Seismic data have accurate information about these characteristics, however, it is insufficient to solve the variability in the vertical scale, so incorporating all the information obtained in the wells through seismic inversion is essential when characterizing highly heterogeneous reservoirs with thin thickness. Furthermore, the geostatistical inversion combines Bayesian inference with a sampling algorithm called Markov Chain Monte Carlo (MCMC) that allows incorporating all the information from well logs, geological information, geostatistical parameters, and seismic data, generating models that honor the input data (Hameed et al., 2011). Additionally, the method provides a solution to the problem of non-uniqueness of the results, based on a statistical distribution of the multiple realizations derived from the initial model.

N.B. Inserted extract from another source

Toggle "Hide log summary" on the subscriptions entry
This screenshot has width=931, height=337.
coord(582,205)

This work proposes a flow that integrates quantitative analysis, establishing a direct link between seismic measurements and well logs, which additionally, when combined with non-linear techniques such as geostatistical seismic inversion, can minimize the differences in scales, obtaining better models, more predictive and with quantification of uncertainty. The static workflow used consists of 6 main components: Pre-stacked gather conditioning, curve modeling by rock physics (Vp, Vs and Rho), geostatistical seismic inversion (impedance P, Vp/Vs ratio, density), determination of facies cubes (oil-sand, brine-sand and shale) and petrophysical properties (Vcl, Phie, permeability) using a robust algorithm combining Bayesian inference and Markov Chain Monte Carlo (MCMC), quantification of uncertainty and volumetric estimation by ranking multiple realizations (P10, P50, P90) and transfer to a geological mesh (upscaling) ready for numerical simulation without the use of typical extrapolation algorithms such as kriging or Sequential Gaussian Simulation (SGS), managing to minimize the scale differences, obtaining better models, more predictive and capable of estimating uncertainty.

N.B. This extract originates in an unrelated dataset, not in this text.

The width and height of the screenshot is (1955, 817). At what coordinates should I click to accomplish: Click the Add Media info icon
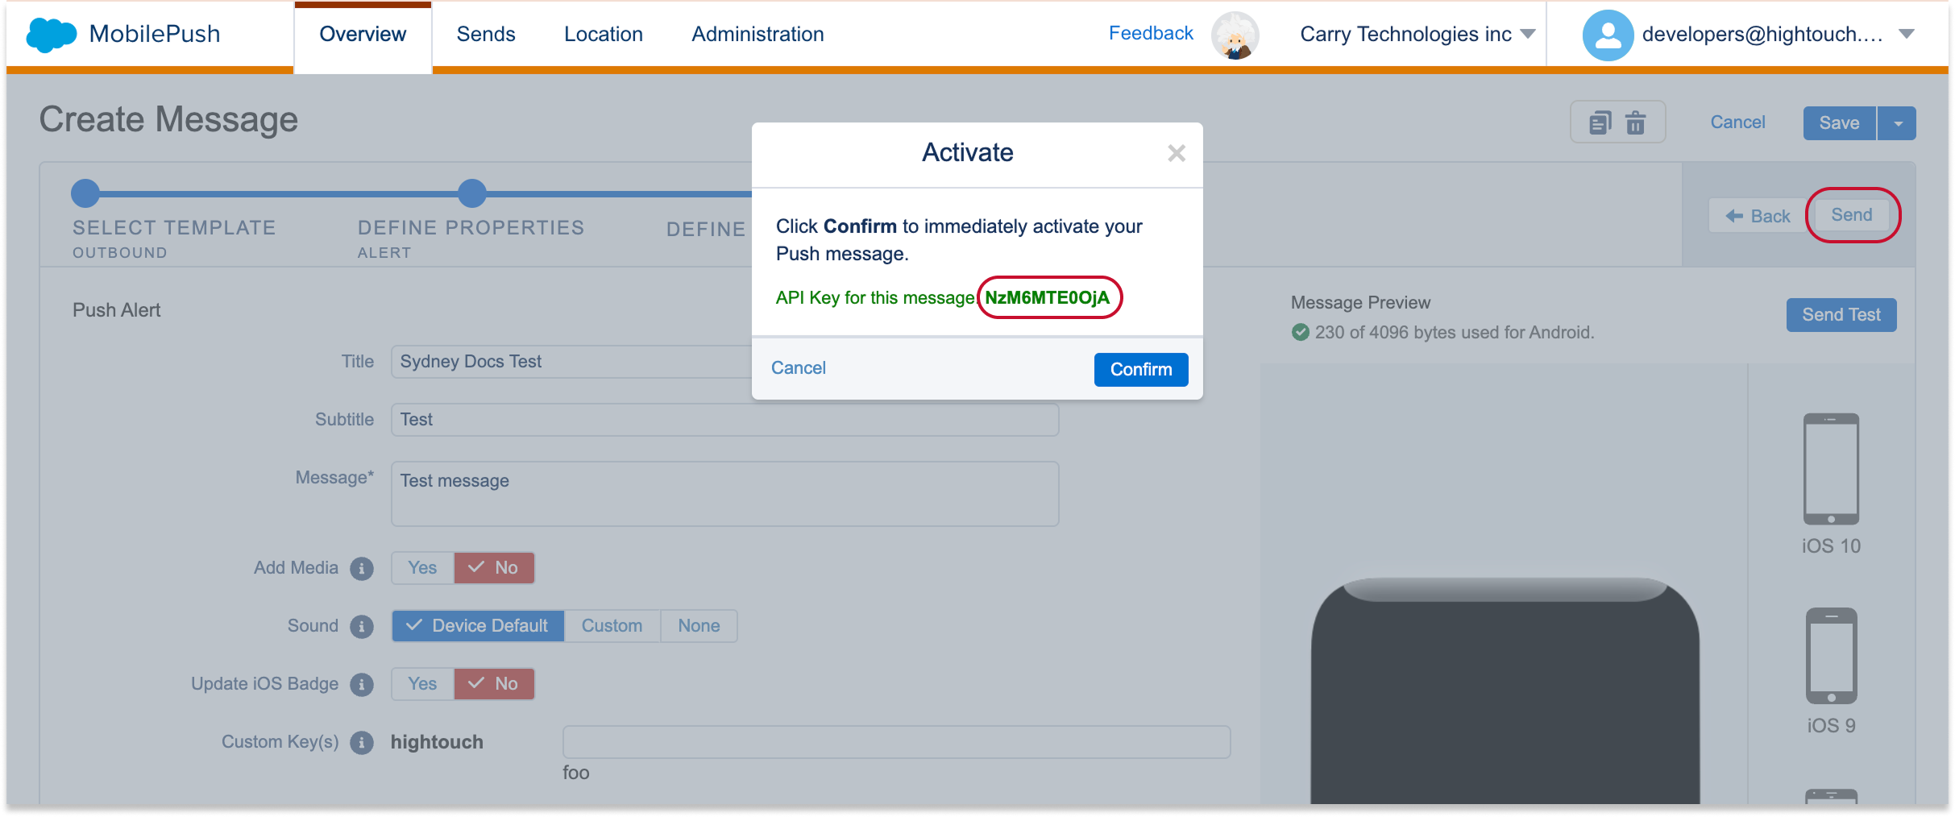(x=362, y=569)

With the results obtained, redefined geo-bodies were extracted, already discretizing the sandstones with good rock quality from the sandstones with good rock quality and bearing hydrocarbons to have greater precision in the development of these fields. Subsequently, the dynamic information was coupled to analyze the existing Pressure Transient Analyses (PTA) that have identified pseudo-steady state and the Rate Transient Analyses (RTA) to numerically model the response, checking the volumes obtained previously. Additionally, a benchmarking was considered with more than 590 oil producing fields in siliciclastics worldwide, considering the main properties of the fluid, porosity, facies and depositional environments and drive mechanisms, thus identifying new development opportunities with less uncertainty.